If you develop ASP.NET websites, you are probably aware that instead of using the built in Visual Studio Web Server (Cassini) for debugging, you can use IIS.
If you have configured this for your project, Visual Studio creates a virtual directory in IIS and pressing F5 to debug won't start the built in server but will instead attach to the IIS website.
Using IIS over Cassini has several advantages
, however, it still doesn't allow you to edit the source while you browse the site and virtual directories can be a pain when the live site will be running from root.
I prefer to leave these project settings alone and instead add an entirely new site in IIS, pointing at the codebase. This gives you more control over how the development site can be accessed and you can configure each site to use different SSL certificates, filter on host header values etc.
This allows easy browsing of the latest version of the development site, and allows you to quickly make changes to the source code, recompile and refresh. Since you are doing all of this outside of the debugger you can edit source code while keeping an eye on how the changes are affecting the site.
The only problem with this is if you are in the middle of using the site and you find a bug that you need to trace using the debugger, which of course isn't running in the current context. You can overcome by using the 'Debug > Attach to Process' menu and then selecting w3wp.exe. This will attach to the IIS process to and Visual Studio will load the debug symbols for the sites you are running, thus allowing you to set breakpoints in the code which will be fired by any browser triggering that line of code (also useful when you are testing accross multiple browsers).
This is quite a few keystrokes to get the debugger up and running, but fortunately Visual Studio allows you to create macros and assign shortcuts to them. I found a tutorial on how to create a macro that will attach to IIS and how to set up the shortcut
I set up my shortcut key as CTRL+0 which is an easy sequence to remember. The macro that is listed on the above link did not work on my machine, because I am on a domain. I edited the script to tidy it up and to make it more robust, below:
Option Strict Off
Option Explicit Off
Public Module AttachToIIS
Dim dbg2 As EnvDTE80.Debugger2 = DTE.Debugger
Dim trans As EnvDTE80.Transport = dbg2.Transports.Item("Default")
Dim dbgeng(3) As EnvDTE80.Engine
dbgeng(0) = trans.Engines.Item("Managed")

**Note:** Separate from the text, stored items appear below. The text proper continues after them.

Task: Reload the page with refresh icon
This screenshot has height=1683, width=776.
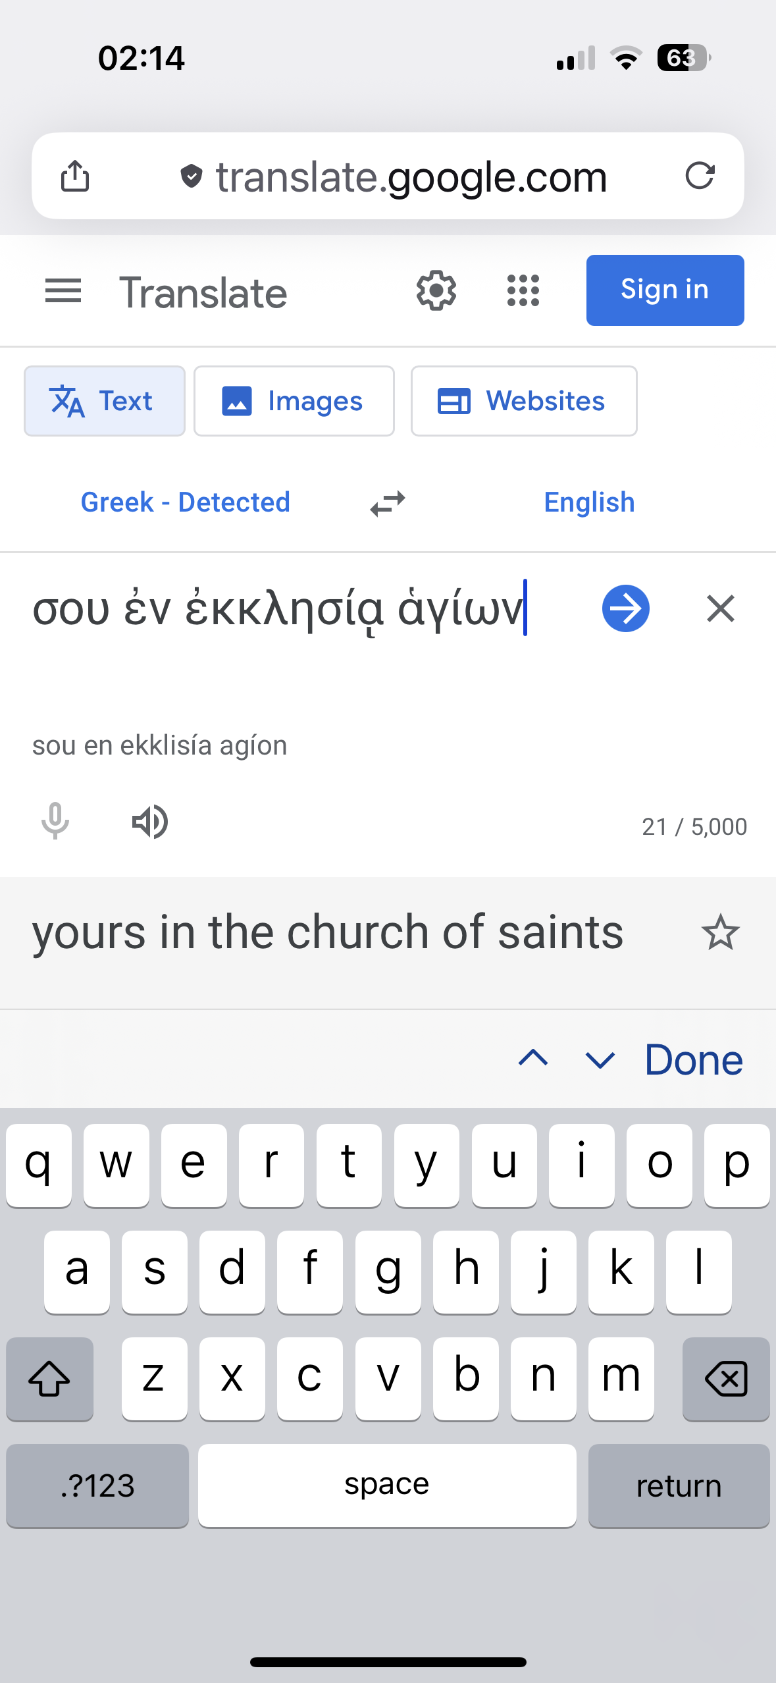Action: pyautogui.click(x=700, y=176)
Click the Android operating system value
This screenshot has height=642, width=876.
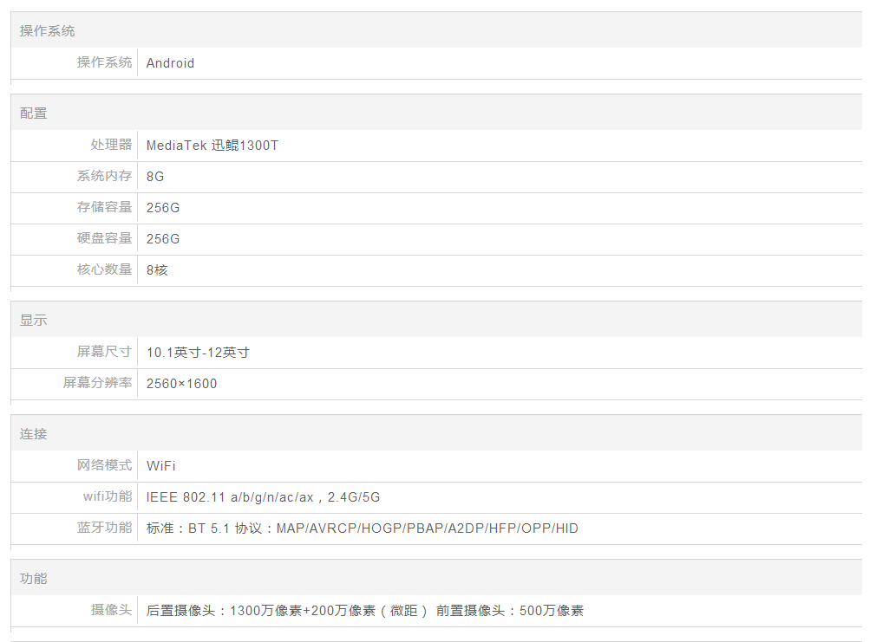tap(170, 63)
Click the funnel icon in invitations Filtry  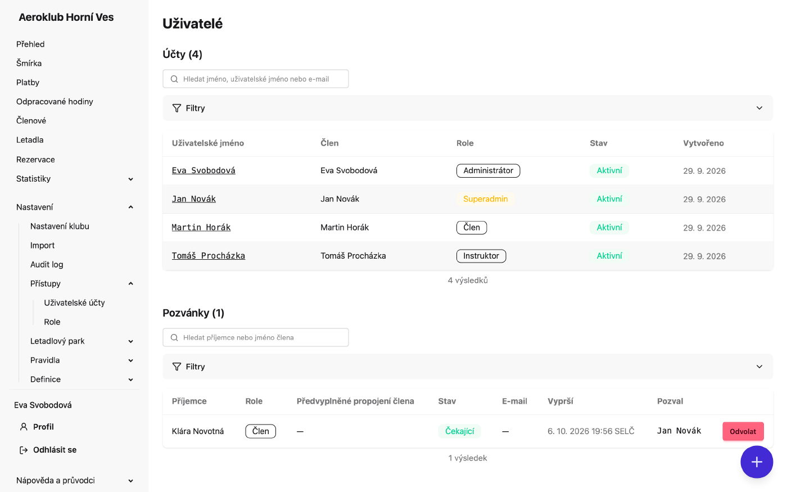(x=177, y=367)
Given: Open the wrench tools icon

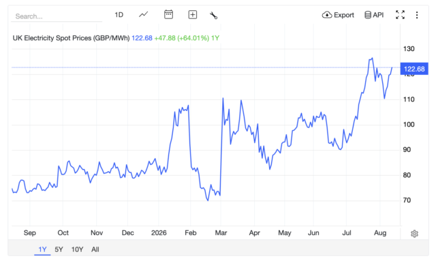Looking at the screenshot, I should coord(213,15).

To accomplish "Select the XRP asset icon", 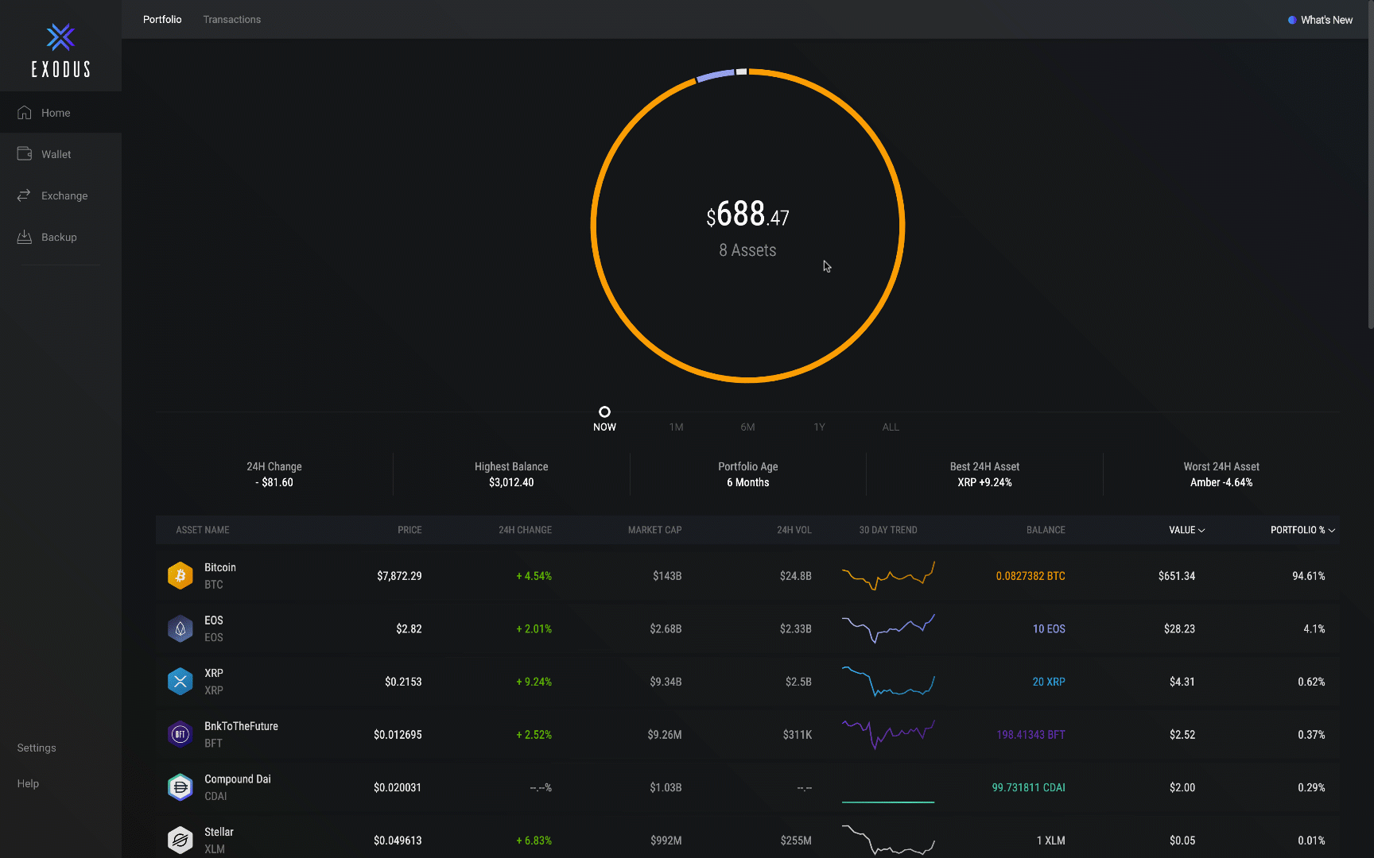I will pos(180,681).
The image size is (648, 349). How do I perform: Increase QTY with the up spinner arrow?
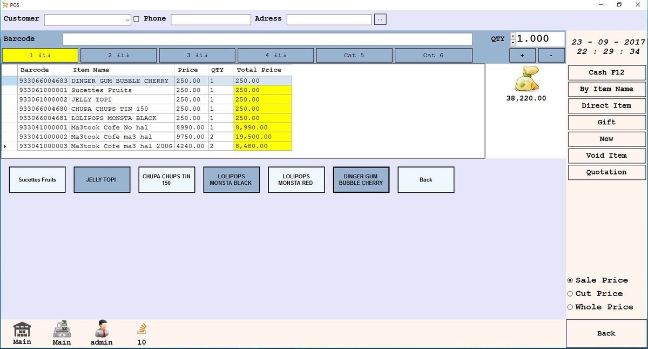[512, 36]
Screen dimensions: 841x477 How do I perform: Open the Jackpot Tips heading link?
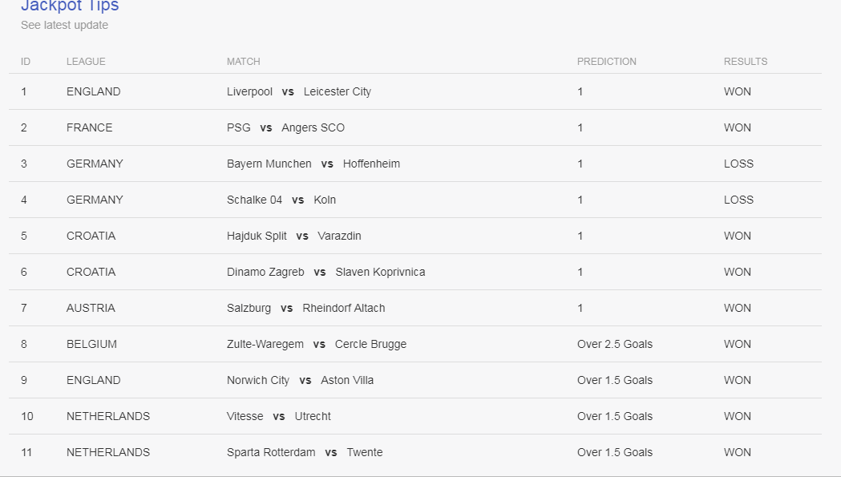tap(70, 6)
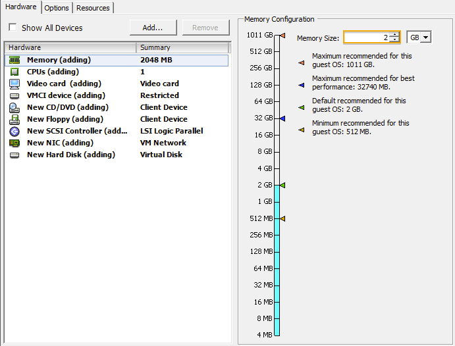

dbgeng(1) = trans.Engines.Item("Native")
dbgeng(2) = trans.Engines.Item("T-SQL")
Dim proc2 As EnvDTE80.Process2 = dbg2.GetProcesses(trans, Environment.MachineName).Item("w3wp.exe")
Catch ex As System.Exception
If you get the error 'Invalid Index' it generally means that IIS has not loaded the application since a recompile, so you need to refresh the page in your browser first to reload it.